• _What you need to do_
Transcribe every entry exactly; the images stay out.

====== Information shown

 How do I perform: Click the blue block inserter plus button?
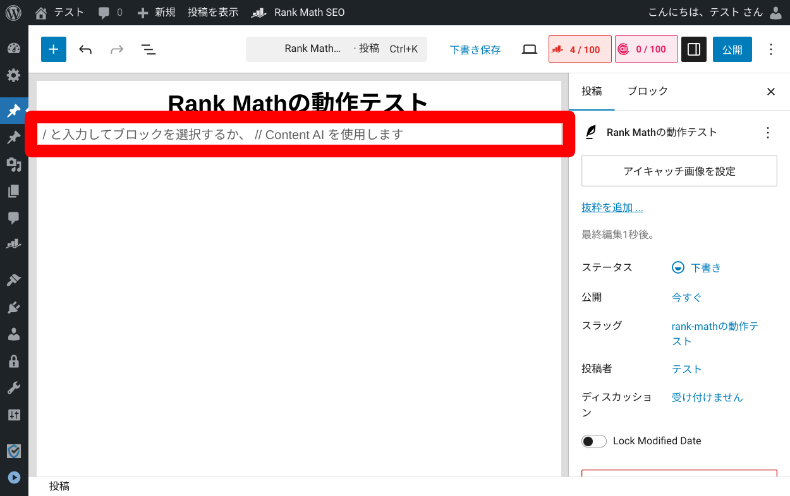pos(53,49)
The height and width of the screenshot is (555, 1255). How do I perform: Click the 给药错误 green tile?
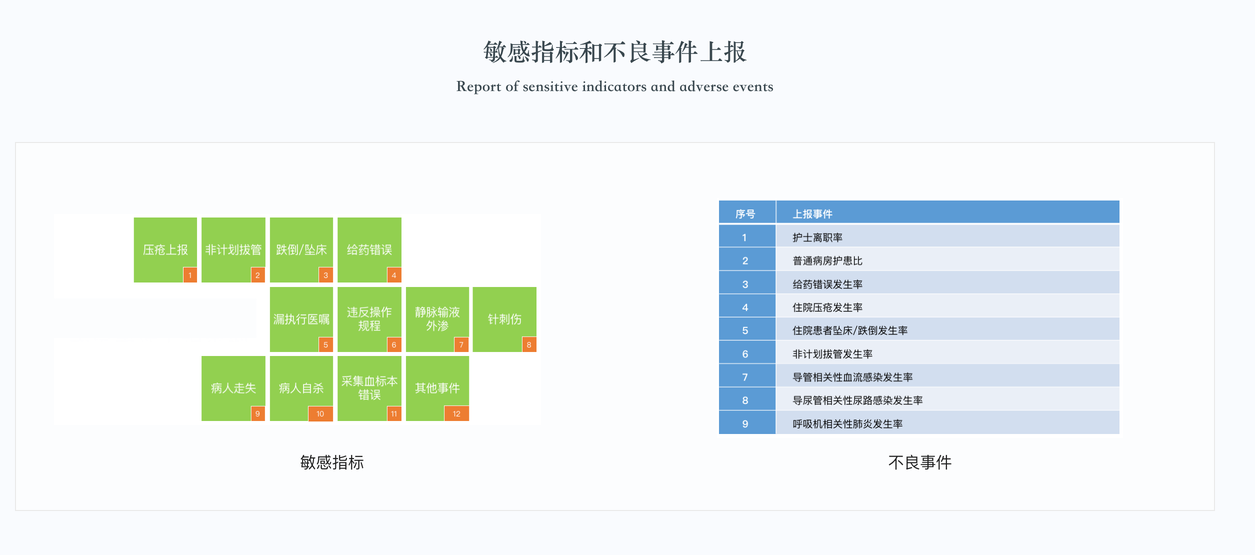pyautogui.click(x=369, y=250)
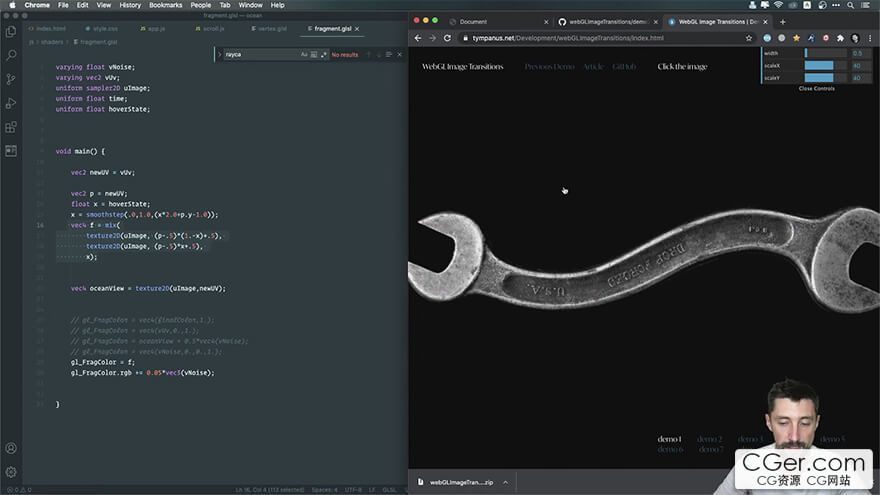Switch to the vertex.glsl editor tab
The height and width of the screenshot is (495, 880).
272,29
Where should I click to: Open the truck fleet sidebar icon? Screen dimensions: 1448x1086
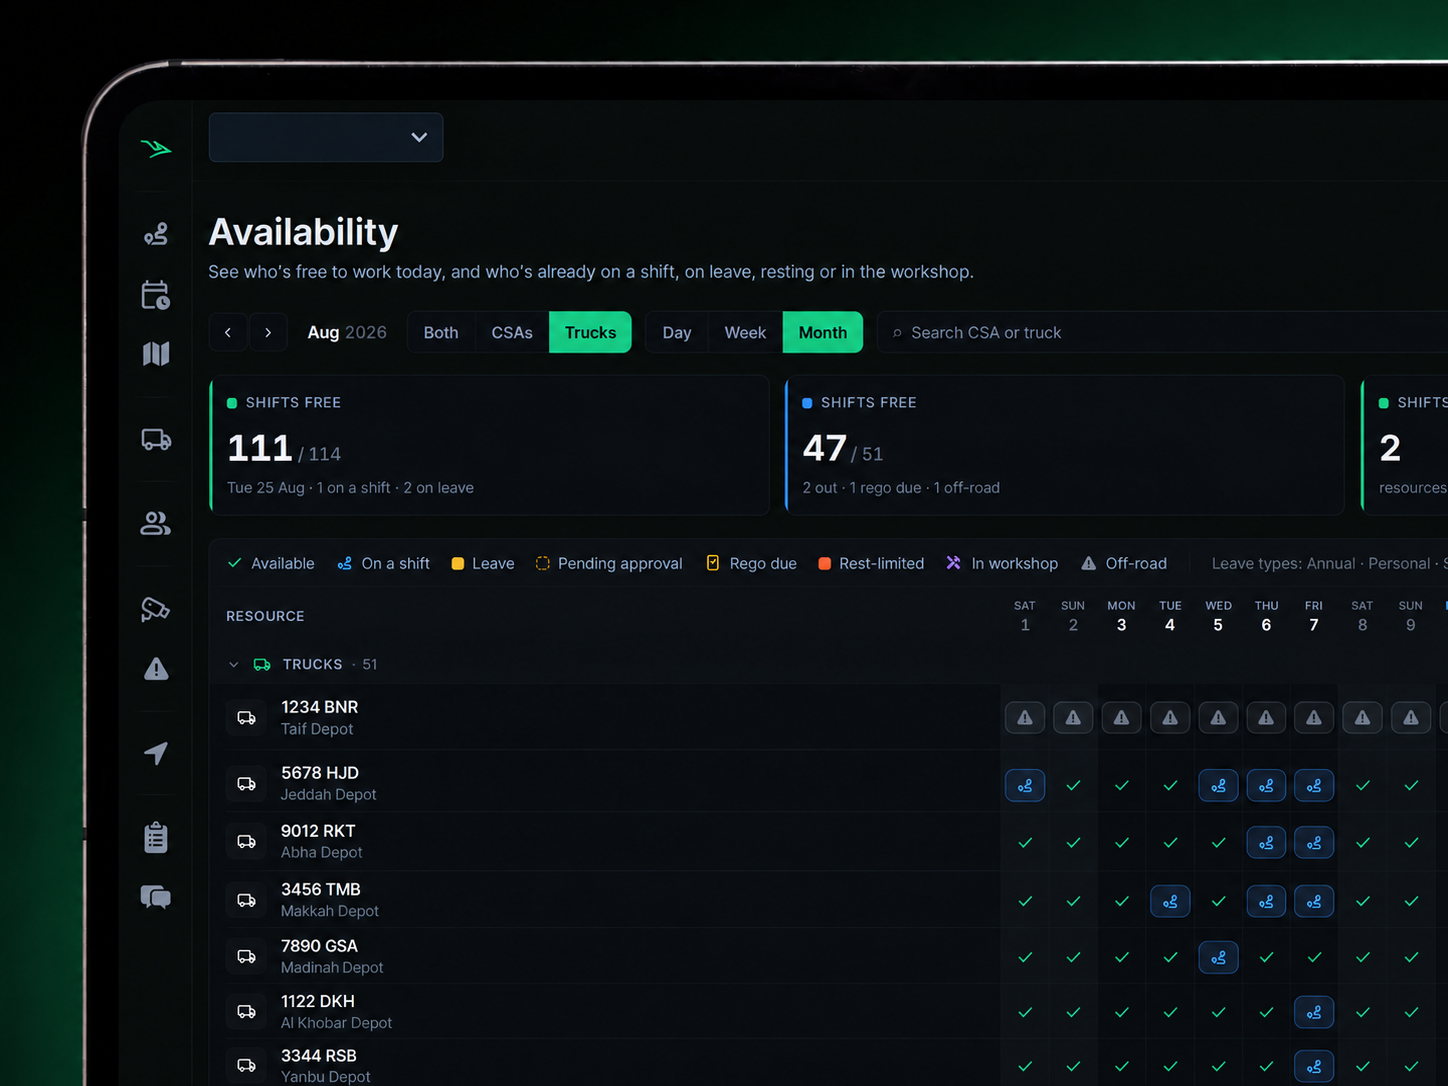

============

• _Output of the exercise_
 How do I perform: Click the blue block inserter plus button?
pos(53,49)
The height and width of the screenshot is (555, 1255). How do I perform: Click the 给药错误 green tile?
pyautogui.click(x=369, y=250)
Switch to the vertex.glsl editor tab
The height and width of the screenshot is (495, 880).
272,29
Where should I click to: Open the truck fleet sidebar icon? Screen dimensions: 1448x1086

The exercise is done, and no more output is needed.